講演「平和への熱意−今、私たちにできること−」(2010、矯風会)

2010.10.14 矯風会 神奈川部会講演会

(健作さん77歳、明治学院教会牧師)

 平和には二つあります。三角(以下△)で象徴される力の秩序としての平和です。核兵器を含む圧倒的軍事力による今のアメリカ支配の「平和」です。もう一つは、丸(以下○)で象徴される、お互い持ちつ持たれつの対等な関係を作りだしてゆくプロセスとしての平和です。例えば国際連合。日本国憲法の前文や9条の目指す平和、その外交です。

 イエスは「わたしが来たのは地上に平和をもたらすためだ、と思ってはならない。平和ではなく、剣をもたらすためにきたのだ」(マタイ10:34、ルカ 12:51)で前者(△)を、「平和を実現する人々は、幸いである。その人は神の子とよばれる」(マタイ 5:9)で後者(○)を言い表しました。

 ○と△との異なる平和、「秩序と運動」の激突の場が沖縄です。「普天間飛行場の『移設』と辺野古」を△と○の思考で考えると問題は明確です。「米軍普天間飛行場の早期閉鎖・返還と、県内移設に反対し、国外・県外移設を求める県民大会」の9万人行動(4/25)や、名護市長選(1/24)、名護市議選(9/12)は○を戦い取った運動です。これは沖縄の意志が、政府は「安保を見直し」アメリカと対等な外交をやれとのことであり、同時に「本土」の人間は「沖縄差別」を止めよとの問題提起であるのです。

 ところが「5・28日米共同声明」(配付資料)は、その意志を全く無視して、「代替え施設の辺野古設置」「自衛隊との共同使用」「自治体との意思疎通」など沖縄の基地強化を鮮明に打ち出したのです。「新たな屈辱の日」だと稲嶺名護市長が叫びました。新「防衛計画への大綱」(防衛省)では「尖閣や与那国に自衛隊投入」「米国製無人偵察機3機導入(一機41億5000万円)」「陸自13000人増強」「武器輸出三原則見直し」の策定を打ちだしました。そもそも「独立国に外国軍隊が長期間にわたり駐留し続けることは不自然な事だ」という常識を持って日米関係を見直す世論を起こすことで、これに対抗しなければならないのです(参考:寺島実郎氏『世界』2010/2月号論文)。

 △構造の日米軍事同盟を、○構造の日米対等の友好条約の方向に転換する努力です。

 今「安保」へのコントロールとしてマスメディアは機能していません。「革新政党・労働組合」も衰退しています。市民運動が大事です。

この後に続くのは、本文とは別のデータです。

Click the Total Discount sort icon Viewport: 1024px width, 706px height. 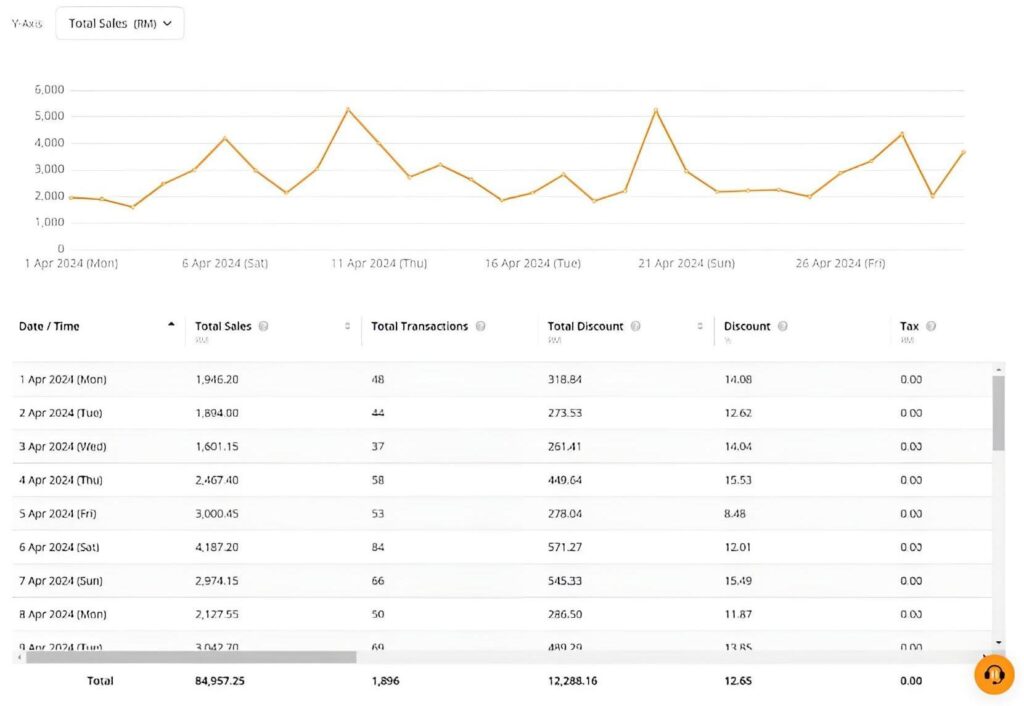point(699,325)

例えば「9条の会」の全国7500以上(70歳代が中心メンバー)の活動や、「改憲阻止」「憲法実現」「意見広告の会」、自衛隊のイラク活動に名古屋高裁で違憲判決を勝ち取った裁判運動など、そしてメルマガ・ジャーナリズムやマイクロ運動誌などです。

 米軍基地存在の根拠としての「日米安全保障条約」の歴史的経緯とその実態、それを真っ向から否定する「日本国憲法」への学びを怠ってはなりません。

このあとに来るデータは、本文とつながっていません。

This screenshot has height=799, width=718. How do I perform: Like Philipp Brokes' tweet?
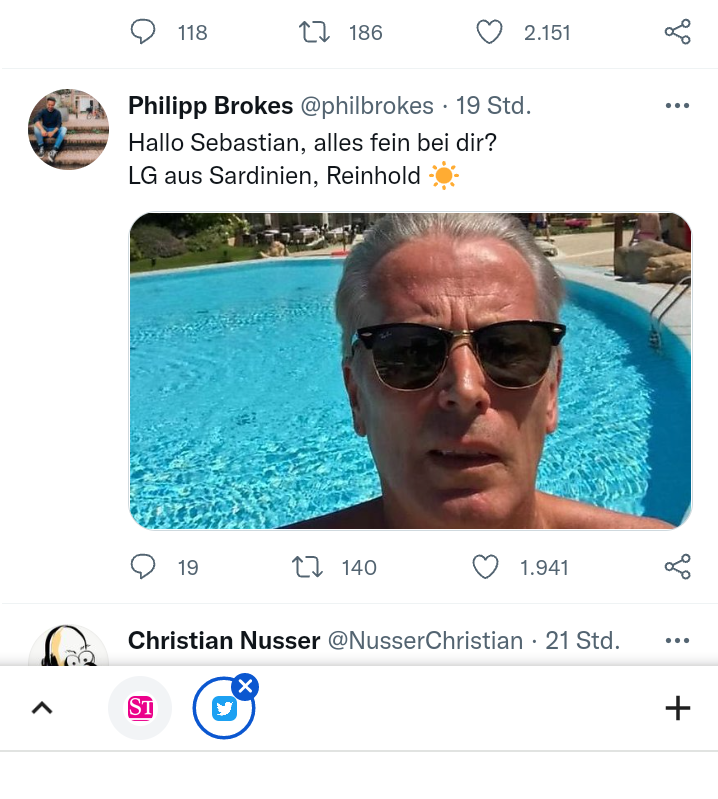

 1951年9月8日、首相吉田茂はサンフランシスコ講和条約と同時に冷戦下、米国占領軍の駐留を継続するため、同じ日に吉田一人で署名調印したのが「安保」です。その旧安保は「全土基地方式」の軍事同盟でした。60年には、基地犯罪に対して日本側に刑事裁判権がないなどの屈辱的な「日米地位協定の締結」を含めて「安保」継続が強行されました。その後「共同声明」「国内法の制定」などで実質強化を計り、70年以降、米国の核ミサイル防衛の下請を担い「第3次安保」と言われました。1990年、湾岸戦争時は米軍が日本から出撃。1997年、新ガイドライン関連3法、1999年、周辺事態法を制定し、極東の範囲をグローバルに拡大し、米国の世界的軍事政策に奴隷のごとく従属するまでに至ったのが現在の「日米安保」の実態です。

 米軍の駐留経費の70%は日本側の負担で、法定契約の約3000億円以外に「思いやり予算」と称して2010年度で1861億円(防衛省発表)を負担しています。このような△の平和が「沖縄差別」を先鋭化させています。我々はそのような△の「平和」に埋没してはならないのです。○を「作り出す」生き方、行動、運動を自覚的に自分に引き寄せてゆく在り方をして行きましょう。

 △から○へは「彼らは剣を打ち直して鋤とし、槍を打ちなおして鎌とする」(ミカ4:3)の思想と生き方を実践することです。神奈川では座間、厚木、横須賀の基地に向き合う戦いが大事です。他方、○を目指すあり方は、運動をイデオロギー化しないで、そこに本当の○構造の人間の共同性を作り出してゆく在り方で、ここは真の「教会の共同性」と重なるのです。